Celebrity Home Entertainment released three VHS tapes containing several episodes of the series. Lazer Tag Academy: The Movie was released in 1989 and featured an abridged version of the first episode combined with “Sir Tom of Jaren,” “Redbeard’s Treasure,” “The Olanga Story” and “Jamie and the Spitfires.” Also released in 1989 was Lazer Tag Academy: Champion’s Biggest Challenge which featured the complete first episode and “Skugg Duggery.” Unlike the prior release, both episodes were presented in their original formats instead of being made into a single story. The final VHS in 1991 was named for the single episode it contained, The Battle Hymn of the Jarens. Curtains and sheets featuring the characters were produced, as was a View-Master set (although the Academy name was less prominent in favor of the brand’s name).

Drear mastering the StarLyte pistol.

Things soon took a dark turn for Lazer Tag and WoW. In April of 1987, someone had seen a group of college kids playing a night game of Lazer Tag around Central Elementary School in San Bernardino County, California. They called the police reporting suspicious activity and a deputy came to investigate. One of the players, Leonard Falcon, mistook the deputy for one of his opponents and “fired” upon him. The deputy, not knowing it was a toy, responded in kind—with real ammunition.

Tiger Electronics' version of Lazer Tag.

The negative press surrounding Falcon’s death, coupled with lower than expected sales and the stock market crash of 1987 led to WoW to file for Chapter 11 bankruptcy protection; a contributing factor in the cartoon’s cancellation. By 1988, the company’s assets were being liquidated and by 1990, WoW was no more. The year prior, Photon also shut down as the fad has passed. Shortly after their dissolution, Shoot The Moon Products purchased the Lazer Tag name and licensed it to Tiger Electronics, who began producing their own line from 1996-98. Hasbro soon acquired the license in 2004 and began producing Lazer Tag under their Nerf banner, as well as developed apps to make smart devices compatible with the game. Similarly, there had been a resurgence of laser tag arenas and even competitions, clubs and events around the world featuring the game.

EPISODE GUIDE:
“The Beginning” (9/13/86) – Unknowingly reviving criminal Draxon Drear, Jamie Jaren follows him back in time to protect her ancestors from him.

“Skuggg Duggery” (9/20/86) – Drear creates a device that he intends to use to turn the Jarens into Skuggs.

“Yamoto’s Curse” (9/27/86) – NO SYNOPSIS AVAILABLE

“Pay Dirt” (10/4/86) – NO SYNOPSIS AVAILABLE

“Charles’ Science Prioject” (10/11/86) – NO SYNOPSIS AVAILABLE

“The Witch Switch” (10/18/86) – NO SYNOPSIS AVAILABLE

“The Olanga Story” (10/25/86) – Drear goes back in time to kidnap Olanga’s ancestor and ensure he’ll never be born.

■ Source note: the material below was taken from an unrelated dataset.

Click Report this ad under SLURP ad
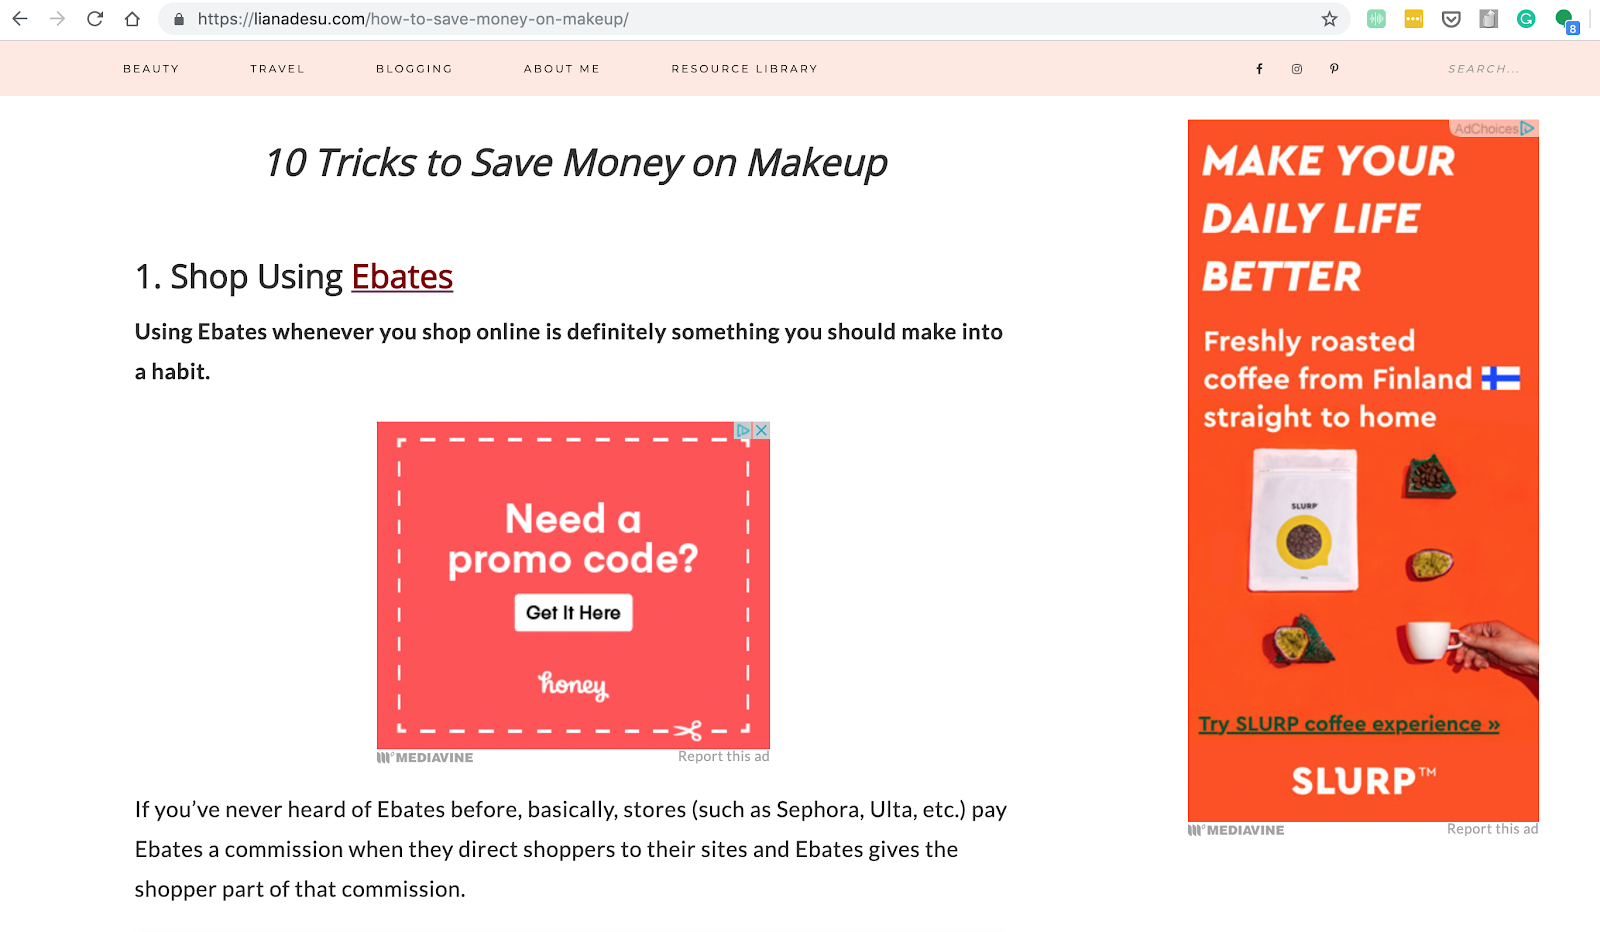This screenshot has width=1600, height=932. (1492, 829)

“The Battle Hymn of Jaren’s” (11/1/86) – NO SYNOPSIS AVAILABLE

“Sir Tom of Jaren” (11/8/86) – Rejected for a date, Tom heads to the 6th Century and ends up getting himself in trouble with King Arthur’s court.

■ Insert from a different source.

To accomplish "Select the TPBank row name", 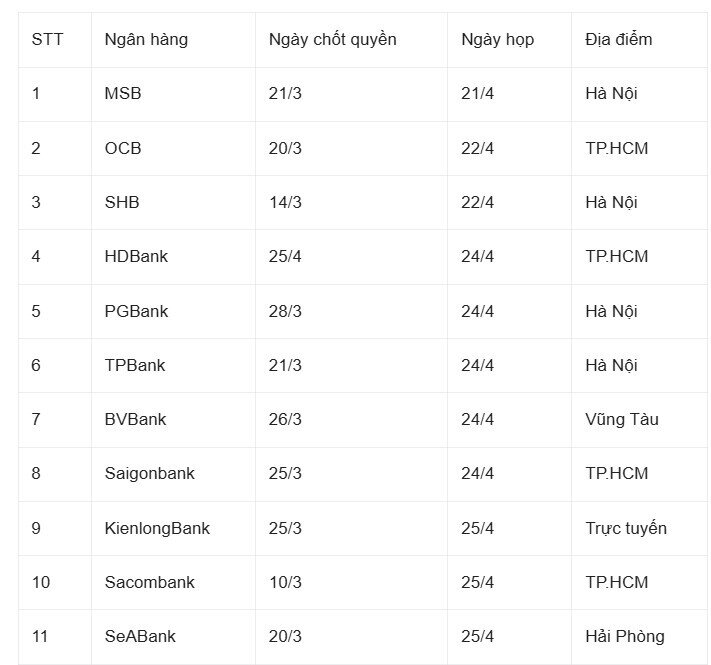I will pos(135,365).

“Redbeard’s Treasure” (11/15/86) – Jamie decides to help an old sea captain find an ancient treasure by traveling back to the year his map was made.

“Drear’s Doll” (11/22/86) – NO SYNOPSIS AVAILABLE

“StarLyte on the Orient Express” (11/29/86) – NO SYNOPSIS AVAILABLE

“Jamie and the Spitfires” (12/6/86) – Drear returns to the future and takes over a gang of rogue academy students in order to help him infiltrate and conquer the school.